(RV) Entretien - Le 17 avril, le président algérien Abdelaziz Bouteflika va
remettre en jeu son mandat. A la tête du pays depuis 1999, il devrait remporter le
scrutin haut la main malgré une contestation grandissante dans la rue mais qui peine
à se concrétiser au niveau politique. Aucun adversaire ne semble en mesure de lui
contester la victoire. Le mouvement Barakat, apparu il y a quelques semaines, apparait,
quant à lui, trop récent pour influer sur le scrutin.
Pourtant, Abdelaziz
Bouteflika est affaibli physiquement et mène campagne par procuration. Dans un pays
où l’armée et les services de renseignement sont aussi puissants, la candidature du
président, âgé de 77 ans, pourrait apparaitre comme un pis-aller. Mais ce n’est pas
le cas selon Kader Abderrahim, maître de conférence à Sciences Po Paris et chercheur
à l’IRIS, joint par Xavier Sartre
«
Ce n’est pas un candidat par défaut, c’est un candidat qui a choisi. Mais on se demande
bien aujourd’hui qu’elle est la préoccupation principale de Bouteflika, est-ce réellement
l’Algérie ou est-ce l’intérêt d’un clan, d’une famille ou d’une tribu ? » s’interroge
le chercheur qui porte un jugement sévère sur cette candidature. « Un homme qui
n’est pas capable physiquement d’assumer les charges de sa fonction, qui se présente
à sa propre succession, cela défie l’entendement et on ne voit pas bien comment il
pourrait faire fonctionner l’Algérie si demain il est réélu. »
Malgré son
état de santé chancelant, et un bilan mitigé, Abdelaziz Bouteflika est en passe de
se maintenir au pouvoir. Les Algériens, de nouveau, vont voter pour lui. Est-ce par
dépit, ou faute d’alternative ? En tout cas, selon Kader Abderrahim, il n’est pas
question de parler de résignation. « Cela fait plusieurs années que les Algériens
sont détournés de la politique et qu’ils ne vont pas voter parce qu’ils savent comment
fonctionne le système et qu’ils savent que leur voix n’a pas beaucoup d’importance.
»
Un pays schizophrène
« La question est plutôt de savoir
comment ils se battent pour changer leurs conditions de vie et leur sort », souligne
le chercheur. « Tous les jours il y a des manifestations, des protestations, des
affrontements ». Via des associations et des organisations, ils se mobilisent
pour « tenter d’apporter un peu de mieux à leur vie quotidienne ». N’attendant
rien de la politique, « ils attendent simplement que quelqu’un vienne leur parler.

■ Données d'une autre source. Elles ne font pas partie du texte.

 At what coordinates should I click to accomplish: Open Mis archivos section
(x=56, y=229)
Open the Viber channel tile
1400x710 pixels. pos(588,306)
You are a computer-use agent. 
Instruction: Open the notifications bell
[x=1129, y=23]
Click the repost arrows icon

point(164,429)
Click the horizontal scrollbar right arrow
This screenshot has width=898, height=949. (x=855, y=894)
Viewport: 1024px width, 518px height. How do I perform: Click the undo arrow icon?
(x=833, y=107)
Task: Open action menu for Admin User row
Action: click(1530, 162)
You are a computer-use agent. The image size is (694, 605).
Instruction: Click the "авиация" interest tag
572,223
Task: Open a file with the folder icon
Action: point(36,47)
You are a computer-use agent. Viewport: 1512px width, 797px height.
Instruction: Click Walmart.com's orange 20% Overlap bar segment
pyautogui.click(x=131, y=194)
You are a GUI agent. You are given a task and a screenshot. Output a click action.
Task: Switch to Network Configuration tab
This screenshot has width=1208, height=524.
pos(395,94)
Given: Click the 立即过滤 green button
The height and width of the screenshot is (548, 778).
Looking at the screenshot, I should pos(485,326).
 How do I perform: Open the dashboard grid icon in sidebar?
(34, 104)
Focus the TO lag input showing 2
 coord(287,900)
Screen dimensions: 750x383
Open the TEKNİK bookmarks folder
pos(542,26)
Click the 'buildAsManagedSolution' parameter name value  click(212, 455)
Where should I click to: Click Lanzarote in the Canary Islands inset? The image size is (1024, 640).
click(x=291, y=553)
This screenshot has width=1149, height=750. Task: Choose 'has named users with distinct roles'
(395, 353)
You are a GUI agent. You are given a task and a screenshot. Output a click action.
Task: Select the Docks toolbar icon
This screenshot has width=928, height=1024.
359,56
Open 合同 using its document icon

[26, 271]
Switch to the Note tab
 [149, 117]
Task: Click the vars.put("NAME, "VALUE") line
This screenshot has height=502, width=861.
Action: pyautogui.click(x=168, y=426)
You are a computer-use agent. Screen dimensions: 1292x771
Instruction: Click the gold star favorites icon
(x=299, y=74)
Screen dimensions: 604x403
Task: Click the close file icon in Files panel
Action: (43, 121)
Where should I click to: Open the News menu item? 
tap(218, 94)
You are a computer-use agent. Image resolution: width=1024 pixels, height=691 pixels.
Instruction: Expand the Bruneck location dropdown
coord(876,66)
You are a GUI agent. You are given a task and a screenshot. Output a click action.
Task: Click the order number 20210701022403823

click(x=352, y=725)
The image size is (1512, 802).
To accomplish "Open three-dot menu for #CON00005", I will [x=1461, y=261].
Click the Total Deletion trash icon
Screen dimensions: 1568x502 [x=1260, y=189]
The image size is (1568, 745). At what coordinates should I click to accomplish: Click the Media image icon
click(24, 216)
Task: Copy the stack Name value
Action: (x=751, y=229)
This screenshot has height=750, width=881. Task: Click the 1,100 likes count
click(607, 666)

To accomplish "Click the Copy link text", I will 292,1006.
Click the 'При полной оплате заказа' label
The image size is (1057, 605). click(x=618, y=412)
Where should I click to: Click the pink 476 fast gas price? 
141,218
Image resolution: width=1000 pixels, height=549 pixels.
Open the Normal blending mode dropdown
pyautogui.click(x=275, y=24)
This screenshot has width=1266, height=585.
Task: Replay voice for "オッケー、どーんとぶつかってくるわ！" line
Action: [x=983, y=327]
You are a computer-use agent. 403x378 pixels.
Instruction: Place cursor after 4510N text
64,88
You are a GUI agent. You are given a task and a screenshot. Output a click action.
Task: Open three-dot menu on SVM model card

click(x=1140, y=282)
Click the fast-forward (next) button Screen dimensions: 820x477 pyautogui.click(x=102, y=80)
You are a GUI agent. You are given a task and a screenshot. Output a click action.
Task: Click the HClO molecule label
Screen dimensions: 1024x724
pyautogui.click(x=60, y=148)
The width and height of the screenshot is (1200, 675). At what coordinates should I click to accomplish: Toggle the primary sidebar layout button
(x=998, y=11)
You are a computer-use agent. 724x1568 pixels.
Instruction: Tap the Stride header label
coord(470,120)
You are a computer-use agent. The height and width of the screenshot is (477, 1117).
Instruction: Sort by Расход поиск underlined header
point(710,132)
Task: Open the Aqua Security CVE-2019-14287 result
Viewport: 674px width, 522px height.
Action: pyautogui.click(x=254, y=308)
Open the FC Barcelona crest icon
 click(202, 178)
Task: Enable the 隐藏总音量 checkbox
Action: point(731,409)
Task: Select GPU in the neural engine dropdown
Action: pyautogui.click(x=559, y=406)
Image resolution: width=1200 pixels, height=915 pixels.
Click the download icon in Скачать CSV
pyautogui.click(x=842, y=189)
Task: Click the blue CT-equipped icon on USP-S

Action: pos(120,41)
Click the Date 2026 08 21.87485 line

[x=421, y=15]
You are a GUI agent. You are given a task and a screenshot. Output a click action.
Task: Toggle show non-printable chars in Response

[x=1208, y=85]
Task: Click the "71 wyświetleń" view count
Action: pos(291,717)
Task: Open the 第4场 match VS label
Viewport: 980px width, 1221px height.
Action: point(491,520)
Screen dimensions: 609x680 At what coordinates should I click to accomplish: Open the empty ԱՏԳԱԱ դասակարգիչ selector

Personne ne connait la réalité profonde de ce pays » assène le spécialiste de
l’Algérie.
Depuis vingt-cinq ans, selon Kader Abderrahim, l’Algérie est «
un pays schizophrène ». La cohabitation entre le pouvoir tel qu’il est exercé
depuis une quinzaine d’années et la société devient « de plus en plus difficile
». De plus, « l’Algérie est un pays qui n’a jamais connu la démocratie réelle.
» Tous les médiateurs qui pouvaient auparavant exister entre la base et l’Etat
ont été « broyés par l’appareil d’Etat » notamment pendant la guerre civile
des années 1990.
Autre facteur aggravant, l’argent du pétrole. « On a corrompu
dans l’esprit les Algériens. Or derrière tout cela, il n’y a pas de projet, pas de
vision, pas de politique. L’argent ne fait pas tout. »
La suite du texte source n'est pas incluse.